When news of the contract with Barlin emerged, it spurred shareholder unease about corporate governance of Sports Direct that had already been fuelled by Mike Ashley’s decision to put his daughter’s boyfriend in charge of the firm’s property team.

The company has also faced criticism over the treatment of workers. Thousands of Sports Direct warehouse workers were awarded about £1m in back pay after a Guardian investigation revealed the company was effectivelybelow the minimum wage.

Steve Turner, of the Unite union, which has campaigned for better pay and conditions for Sports Direct workers, said some were still waiting for their share of back pay from the employment agency they were hired through.

He said: “If Mike Ashley is so concerned about ensuring his brother gets the back pay he says he is entitled to, why not the agency workers at Sport Direct’s Shirebrook warehouse?

The company also said on Friday it wanted to approve a £3-a-share minimum payout to executives Karen Byers and Sean Nevitt – the only remaining participants in the Sports Direct executive bonus share scheme – if they elect to exercise their shares before September 2018, or £4 a share after that month.

Sports Direct shareholder Royal London said it would not support the share deal for executives or the payout to John Ashley.

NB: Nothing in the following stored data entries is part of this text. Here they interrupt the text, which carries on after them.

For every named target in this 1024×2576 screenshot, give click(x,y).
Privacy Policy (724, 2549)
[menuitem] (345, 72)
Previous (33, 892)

Ashley Hamilton Claxton, the head of responsible investment at Royal London Asset Management, said: “If appropriate governance measures were in place at Sports Direct in the first place, there would have been a clear and transparent process for paying John Ashley what he was due and there would be no need to review his compensation after the fact.”

It said Sports Direct had not provided evidence or detail explaining why the £11m was owed.

Aberdeen Standard Investments said it would find it “really hard to support” the payout as it was a “significant amount of money for services already rendered”. Paul Lee, its head of corporate governance, said: “It doesn’t really make any sense.”

The battle over the payout to John Ashley is the latest in a series of tussles with shareholders and unions over corporate governance.

In the wake of the revelations about Barlin, independent shareholders last year voted out Sports Direct’s chairman, Keith Hellawell, but he stayed in his job with the backing of Mike Ashley.